Apa yang Bisa Dilakukan Pemilik HAKI
Warning strategy, individu/badan pemilik HAKI harus intens memberi peringatan kepada konsumennya terhadap produk perusahaan tersebut yang dipalsukan; Withdrawal strategy, individu/badan pemilik HAKI harus mengawasi dan memilih secara ketat distributor yang memasarkan produknya di pasar yang dicurigai produk bajakan sangat banyak dijual; Prosecution strategy, individu/badan pemilik HAKI harus melibatkan tim penyidik yang dibentuk oleh perusahaan sendiri untuk melakukan penyelidikan secara aktif tempat-tempat yang dicurigai sebagai pembuat produk palsu dari perusahaan tersebut;
Hands off strategy, individu/badan pemilik HAKI biasanya membiarkan pembajakan produknya karena berbagai alasan. Misalnya, biaya untuk memerangi pembajakan melalui upaya hukum sangat tinggi dan hasilnya sering kali tidak maksimal, artinya perlu ada evaluasi bagi penegak hukum. Monitoring strategy, individu/badan pemilik HAKI harus memandang bahwa distributor adalah pemegang kunci penyebaran produk palsu dipasar. Karena itu, pendekatan dengan distributor untuk membangun loyalitas akan lebih efektif dalam menghentikan produk bajakan di pasar;
Modification strategy, individu/badan pemilik HAKI harus melakukan upaya menciptakan metode pelabelan dengan dibantu temuan-temuan teknologi terkini untuk membedakan produk asli dan produk palsu; Consultation, individu/badan pemilik HAKI harus melakukan peran aktif bekerjasama dengan lembaga pemerintah maupun dengan pemegang merek asli lainnya. Dengan lembaga pemerintah, dalam kaitannya memberikan masukan dan membangun lobi dengan politikus dan penegak hukum untuk memperkuat penegakan hukum dan pembuatan produk hukum yang berkaitan dengan HAKI;
Awareness, Action and Affirmation, individu/badan pemilik HAKI harus meningkatkan ‘awareness’, mengembangkan ‘action’ plan, dan melakukan ‘assertion’ atas hak perusahaan untuk memerangi pembajakan produk.
Selain kedelapan strategi di atas, menurut penulis bahwa membangun kesadaran masyarakat adalah sesuatu yang sangat penting disosialisasikan.

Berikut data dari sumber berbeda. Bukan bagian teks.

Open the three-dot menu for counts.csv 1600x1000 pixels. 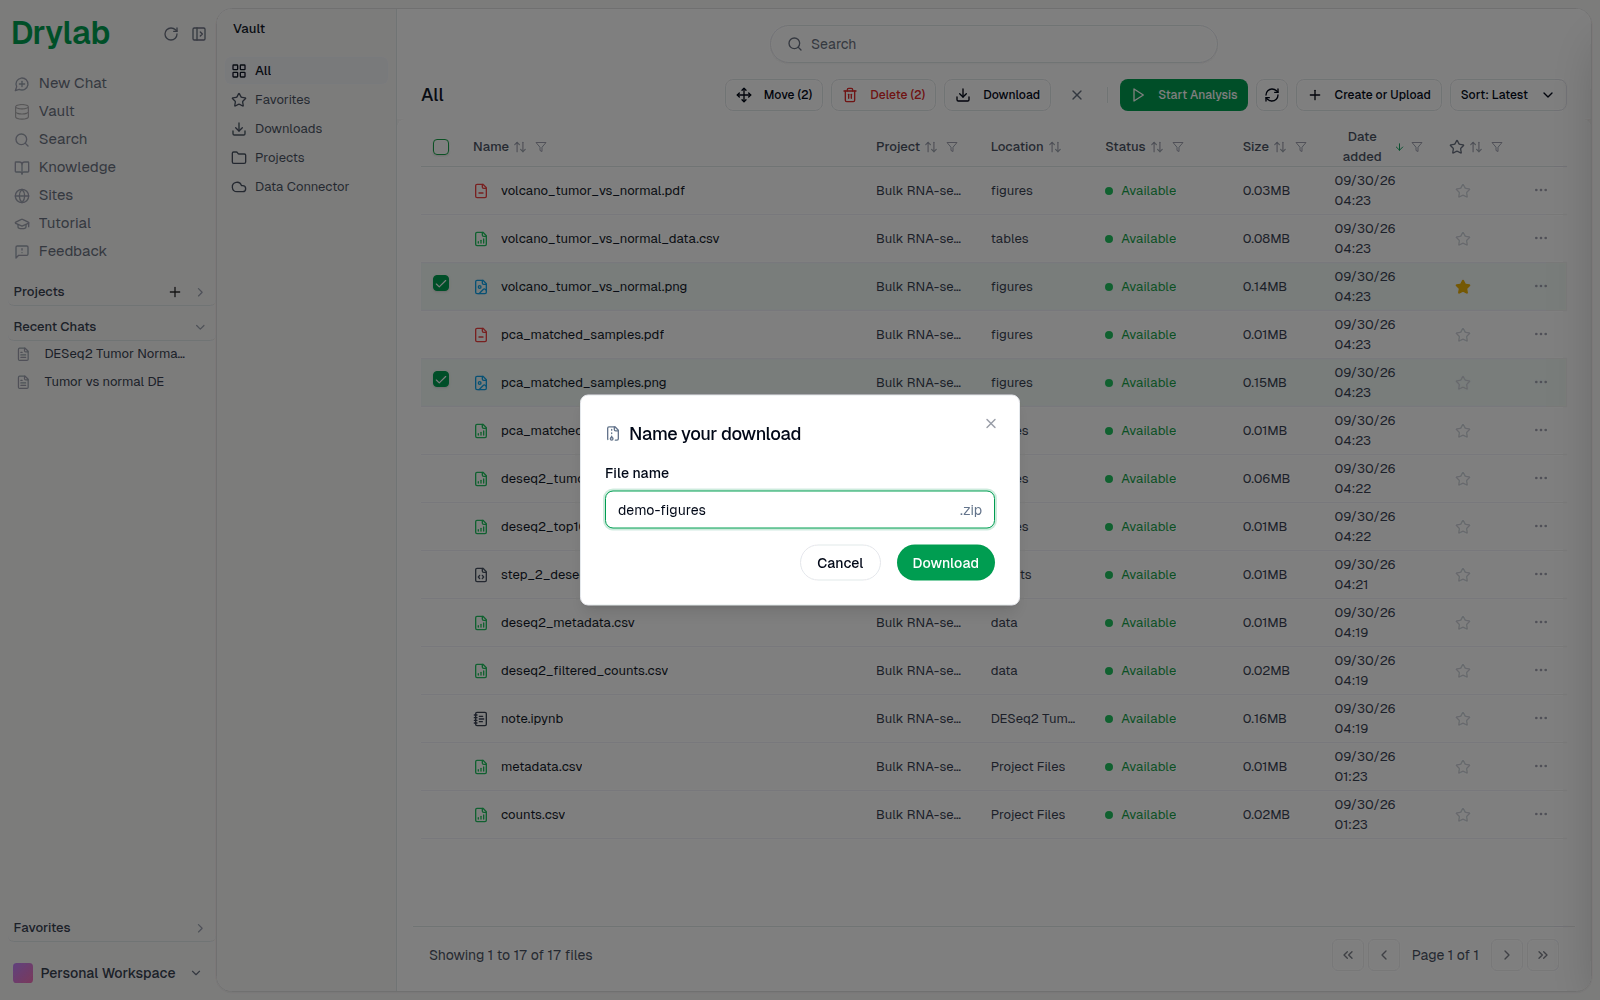point(1541,814)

Aspek etika dan norma dalam memutus penyebaran produk imitasi merupakan langkah antisipasi yang sustainable. Bahwa ada pihak yang dirugikan baik materil maupun immateril jika masyarakat membeli produk imitasi. Artinya, jika membeli produk imitasi sama saja mendukung praktik bisnis ilegal serta tidak menghargai individu/badan pemilik HAKI. Menjaga kualitas produk oleh individu/badan pemilik HAKI merupakan bentuk akuntabilitas terhadap konsumen, sebaliknya konsumen dalam membeli produk juga memiliki perilaku akuntabilitas terhadap produsen. Antara produsen dan konsumen memiliki dimensi akuntabilitas sebagai etika dan moral dalam lingkungan pasar, baik di pasar konvensional maupun marketplace.